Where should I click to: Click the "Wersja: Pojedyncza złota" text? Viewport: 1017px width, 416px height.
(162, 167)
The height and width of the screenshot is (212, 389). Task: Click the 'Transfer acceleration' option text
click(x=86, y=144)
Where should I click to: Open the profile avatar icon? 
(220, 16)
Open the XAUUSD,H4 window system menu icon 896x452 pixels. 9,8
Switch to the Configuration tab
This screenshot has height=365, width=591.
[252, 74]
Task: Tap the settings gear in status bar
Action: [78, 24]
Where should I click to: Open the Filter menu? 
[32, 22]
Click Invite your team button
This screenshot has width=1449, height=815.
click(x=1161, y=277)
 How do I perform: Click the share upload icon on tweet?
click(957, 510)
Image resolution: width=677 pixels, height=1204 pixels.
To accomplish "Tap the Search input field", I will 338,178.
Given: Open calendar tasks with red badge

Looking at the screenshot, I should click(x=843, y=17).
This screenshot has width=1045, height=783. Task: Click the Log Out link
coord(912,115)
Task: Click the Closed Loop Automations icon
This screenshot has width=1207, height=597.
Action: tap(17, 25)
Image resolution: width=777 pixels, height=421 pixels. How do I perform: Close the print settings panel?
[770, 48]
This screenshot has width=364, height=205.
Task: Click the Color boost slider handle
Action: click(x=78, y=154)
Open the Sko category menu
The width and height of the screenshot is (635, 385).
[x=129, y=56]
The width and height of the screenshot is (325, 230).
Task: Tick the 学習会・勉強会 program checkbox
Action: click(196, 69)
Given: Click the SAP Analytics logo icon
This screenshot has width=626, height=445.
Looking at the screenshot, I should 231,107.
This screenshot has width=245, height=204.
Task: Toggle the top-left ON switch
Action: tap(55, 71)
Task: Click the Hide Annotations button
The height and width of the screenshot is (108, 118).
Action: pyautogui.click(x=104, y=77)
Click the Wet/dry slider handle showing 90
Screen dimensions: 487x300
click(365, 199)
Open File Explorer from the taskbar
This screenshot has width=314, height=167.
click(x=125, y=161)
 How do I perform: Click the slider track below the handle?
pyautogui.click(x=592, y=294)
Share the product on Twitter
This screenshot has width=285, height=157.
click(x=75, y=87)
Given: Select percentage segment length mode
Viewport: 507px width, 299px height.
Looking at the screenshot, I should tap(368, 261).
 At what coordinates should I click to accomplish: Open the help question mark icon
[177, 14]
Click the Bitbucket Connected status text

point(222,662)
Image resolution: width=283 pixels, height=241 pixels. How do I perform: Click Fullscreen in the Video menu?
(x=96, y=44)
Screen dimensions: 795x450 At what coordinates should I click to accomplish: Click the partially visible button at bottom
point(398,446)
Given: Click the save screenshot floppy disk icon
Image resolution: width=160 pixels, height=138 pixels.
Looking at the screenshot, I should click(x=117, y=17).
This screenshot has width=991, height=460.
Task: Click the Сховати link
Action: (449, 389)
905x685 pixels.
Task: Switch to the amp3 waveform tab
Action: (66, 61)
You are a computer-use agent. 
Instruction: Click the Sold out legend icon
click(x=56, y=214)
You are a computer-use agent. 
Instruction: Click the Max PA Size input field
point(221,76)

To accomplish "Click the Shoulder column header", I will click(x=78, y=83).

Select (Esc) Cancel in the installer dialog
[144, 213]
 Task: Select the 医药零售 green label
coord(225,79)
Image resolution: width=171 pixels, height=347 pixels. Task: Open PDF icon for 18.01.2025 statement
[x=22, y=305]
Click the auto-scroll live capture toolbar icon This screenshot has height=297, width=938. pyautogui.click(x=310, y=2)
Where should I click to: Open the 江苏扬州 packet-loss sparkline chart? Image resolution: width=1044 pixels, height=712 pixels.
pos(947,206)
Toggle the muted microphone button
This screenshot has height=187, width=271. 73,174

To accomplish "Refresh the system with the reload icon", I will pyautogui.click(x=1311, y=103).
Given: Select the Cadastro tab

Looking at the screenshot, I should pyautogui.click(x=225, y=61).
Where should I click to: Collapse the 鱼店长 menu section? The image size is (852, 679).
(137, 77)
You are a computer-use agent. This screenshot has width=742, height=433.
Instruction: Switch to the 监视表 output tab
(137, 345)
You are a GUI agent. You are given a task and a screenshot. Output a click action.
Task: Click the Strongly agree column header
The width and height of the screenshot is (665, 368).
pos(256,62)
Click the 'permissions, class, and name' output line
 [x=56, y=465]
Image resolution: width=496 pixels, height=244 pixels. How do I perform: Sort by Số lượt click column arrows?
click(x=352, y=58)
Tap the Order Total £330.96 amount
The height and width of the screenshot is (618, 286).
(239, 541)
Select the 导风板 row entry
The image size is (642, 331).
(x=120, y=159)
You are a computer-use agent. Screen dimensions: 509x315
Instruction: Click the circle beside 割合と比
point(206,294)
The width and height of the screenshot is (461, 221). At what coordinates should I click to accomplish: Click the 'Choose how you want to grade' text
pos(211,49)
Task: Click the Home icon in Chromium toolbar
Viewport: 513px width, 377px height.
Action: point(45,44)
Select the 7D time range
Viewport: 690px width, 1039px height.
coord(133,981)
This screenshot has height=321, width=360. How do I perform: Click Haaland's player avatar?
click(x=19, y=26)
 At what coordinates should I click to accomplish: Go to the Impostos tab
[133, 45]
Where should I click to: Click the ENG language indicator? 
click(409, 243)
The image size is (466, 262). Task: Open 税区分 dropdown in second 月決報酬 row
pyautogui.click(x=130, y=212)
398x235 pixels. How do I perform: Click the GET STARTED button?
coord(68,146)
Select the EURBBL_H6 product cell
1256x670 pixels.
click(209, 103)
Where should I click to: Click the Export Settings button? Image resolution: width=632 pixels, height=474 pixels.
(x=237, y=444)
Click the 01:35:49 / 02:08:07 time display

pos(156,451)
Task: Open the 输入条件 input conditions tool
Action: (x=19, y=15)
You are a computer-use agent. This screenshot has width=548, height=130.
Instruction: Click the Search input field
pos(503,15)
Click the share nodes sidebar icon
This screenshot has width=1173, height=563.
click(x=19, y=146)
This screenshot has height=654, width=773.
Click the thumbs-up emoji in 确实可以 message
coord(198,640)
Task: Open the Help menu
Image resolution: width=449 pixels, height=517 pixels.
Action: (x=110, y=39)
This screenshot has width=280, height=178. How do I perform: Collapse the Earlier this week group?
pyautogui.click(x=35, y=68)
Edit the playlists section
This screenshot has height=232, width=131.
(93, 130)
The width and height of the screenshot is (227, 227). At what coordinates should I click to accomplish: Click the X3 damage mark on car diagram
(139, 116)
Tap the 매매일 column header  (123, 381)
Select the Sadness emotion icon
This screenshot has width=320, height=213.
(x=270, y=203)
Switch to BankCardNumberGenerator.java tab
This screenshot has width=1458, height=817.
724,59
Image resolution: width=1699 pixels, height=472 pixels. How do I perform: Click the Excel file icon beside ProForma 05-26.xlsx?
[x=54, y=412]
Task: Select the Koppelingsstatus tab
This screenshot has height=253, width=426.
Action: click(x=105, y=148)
◆ ◆ ◆ ◆ ◆
● PROBLEM TO WORK ON
The full set of records must be output again exactly.

● ANSWER SPACE
Where should I click to: Click the "Wersja: Pojedyncza złota" text? Viewport: 1017px width, 416px height.
(162, 167)
The height and width of the screenshot is (212, 389). Task: Click the 'Transfer acceleration' option text
click(x=86, y=144)
Where should I click to: Open the profile avatar icon? 
(220, 16)
Open the XAUUSD,H4 window system menu icon 896x452 pixels. 9,8
Switch to the Configuration tab
This screenshot has height=365, width=591.
[252, 74]
Task: Tap the settings gear in status bar
Action: [78, 24]
Where should I click to: Open the Filter menu? 
[32, 22]
Click Invite your team button
This screenshot has width=1449, height=815.
click(x=1161, y=277)
 How do I perform: Click the share upload icon on tweet?
click(957, 510)
Image resolution: width=677 pixels, height=1204 pixels.
To accomplish "Tap the Search input field", I will 338,178.
Given: Open calendar tasks with red badge

Looking at the screenshot, I should click(x=843, y=17).
This screenshot has width=1045, height=783. Task: Click the Log Out link
coord(912,115)
Task: Click the Closed Loop Automations icon
This screenshot has width=1207, height=597.
Action: tap(17, 25)
Image resolution: width=777 pixels, height=421 pixels. How do I perform: Close the print settings panel?
[770, 48]
This screenshot has width=364, height=205.
Task: Click the Color boost slider handle
Action: click(x=78, y=154)
Open the Sko category menu
The width and height of the screenshot is (635, 385).
[x=129, y=56]
The width and height of the screenshot is (325, 230).
Task: Tick the 学習会・勉強会 program checkbox
Action: click(196, 69)
Given: Click the SAP Analytics logo icon
This screenshot has width=626, height=445.
Looking at the screenshot, I should 231,107.
This screenshot has width=245, height=204.
Task: Toggle the top-left ON switch
Action: tap(55, 71)
Task: Click the Hide Annotations button
The height and width of the screenshot is (108, 118).
Action: pyautogui.click(x=104, y=77)
Click the Wet/dry slider handle showing 90
Screen dimensions: 487x300
click(365, 199)
Open File Explorer from the taskbar
This screenshot has width=314, height=167.
click(x=125, y=161)
 How do I perform: Click the slider track below the handle?
pyautogui.click(x=592, y=294)
Share the product on Twitter
This screenshot has width=285, height=157.
click(x=75, y=87)
Given: Select percentage segment length mode
Viewport: 507px width, 299px height.
Looking at the screenshot, I should tap(368, 261).
 At what coordinates should I click to accomplish: Open the help question mark icon
[177, 14]
Click the Bitbucket Connected status text

point(222,662)
Image resolution: width=283 pixels, height=241 pixels. How do I perform: Click Fullscreen in the Video menu?
(x=96, y=44)
Screen dimensions: 795x450 At what coordinates should I click to accomplish: Click the partially visible button at bottom
point(398,446)
Given: Click the save screenshot floppy disk icon
Image resolution: width=160 pixels, height=138 pixels.
Looking at the screenshot, I should click(x=117, y=17).
This screenshot has width=991, height=460.
Task: Click the Сховати link
Action: (449, 389)
905x685 pixels.
Task: Switch to the amp3 waveform tab
Action: (66, 61)
You are a computer-use agent. 
Instruction: Click the Sold out legend icon
click(x=56, y=214)
You are a computer-use agent. 
Instruction: Click the Max PA Size input field
point(221,76)

To accomplish "Click the Shoulder column header", I will click(x=78, y=83).

Select (Esc) Cancel in the installer dialog
[144, 213]
 Task: Select the 医药零售 green label
coord(225,79)
Image resolution: width=171 pixels, height=347 pixels. Task: Open PDF icon for 18.01.2025 statement
[x=22, y=305]
Click the auto-scroll live capture toolbar icon This screenshot has height=297, width=938. pyautogui.click(x=310, y=2)
Where should I click to: Open the 江苏扬州 packet-loss sparkline chart? Image resolution: width=1044 pixels, height=712 pixels.
pos(947,206)
Toggle the muted microphone button
This screenshot has height=187, width=271. 73,174

To accomplish "Refresh the system with the reload icon", I will pyautogui.click(x=1311, y=103).
Given: Select the Cadastro tab

Looking at the screenshot, I should pyautogui.click(x=225, y=61).
Where should I click to: Collapse the 鱼店长 menu section? The image size is (852, 679).
(137, 77)
You are a computer-use agent. This screenshot has width=742, height=433.
Instruction: Switch to the 监视表 output tab
(137, 345)
You are a GUI agent. You are given a task and a screenshot. Output a click action.
Task: Click the Strongly agree column header
The width and height of the screenshot is (665, 368).
pos(256,62)
Click the 'permissions, class, and name' output line
 [x=56, y=465]
Image resolution: width=496 pixels, height=244 pixels. How do I perform: Sort by Số lượt click column arrows?
click(x=352, y=58)
Tap the Order Total £330.96 amount
The height and width of the screenshot is (618, 286).
(239, 541)
Select the 导风板 row entry
The image size is (642, 331).
(x=120, y=159)
You are a computer-use agent. Screen dimensions: 509x315
Instruction: Click the circle beside 割合と比
point(206,294)
The width and height of the screenshot is (461, 221). At what coordinates should I click to accomplish: Click the 'Choose how you want to grade' text
pos(211,49)
Task: Click the Home icon in Chromium toolbar
Viewport: 513px width, 377px height.
Action: point(45,44)
Select the 7D time range
Viewport: 690px width, 1039px height.
coord(133,981)
This screenshot has height=321, width=360. How do I perform: Click Haaland's player avatar?
click(x=19, y=26)
 At what coordinates should I click to accomplish: Go to the Impostos tab
[133, 45]
Where should I click to: Click the ENG language indicator? 
click(409, 243)
The image size is (466, 262). Task: Open 税区分 dropdown in second 月決報酬 row
pyautogui.click(x=130, y=212)
398x235 pixels. How do I perform: Click the GET STARTED button?
coord(68,146)
Select the EURBBL_H6 product cell
1256x670 pixels.
click(209, 103)
Where should I click to: Click the Export Settings button? Image resolution: width=632 pixels, height=474 pixels.
(x=237, y=444)
Click the 01:35:49 / 02:08:07 time display

pos(156,451)
Task: Open the 输入条件 input conditions tool
Action: (x=19, y=15)
You are a computer-use agent. This screenshot has width=548, height=130.
Instruction: Click the Search input field
pos(503,15)
Click the share nodes sidebar icon
This screenshot has width=1173, height=563.
click(x=19, y=146)
This screenshot has height=654, width=773.
Click the thumbs-up emoji in 确实可以 message
coord(198,640)
Task: Open the Help menu
Image resolution: width=449 pixels, height=517 pixels.
Action: (x=110, y=39)
This screenshot has width=280, height=178. How do I perform: Collapse the Earlier this week group?
pyautogui.click(x=35, y=68)
Edit the playlists section
This screenshot has height=232, width=131.
(93, 130)
The width and height of the screenshot is (227, 227). At what coordinates should I click to accomplish: Click the X3 damage mark on car diagram
(139, 116)
Tap the 매매일 column header  (123, 381)
Select the Sadness emotion icon
This screenshot has width=320, height=213.
(x=270, y=203)
Switch to BankCardNumberGenerator.java tab
This screenshot has width=1458, height=817.
724,59
Image resolution: width=1699 pixels, height=472 pixels. How do I perform: Click the Excel file icon beside ProForma 05-26.xlsx?
[x=54, y=412]
Task: Select the Koppelingsstatus tab
This screenshot has height=253, width=426.
Action: click(x=105, y=148)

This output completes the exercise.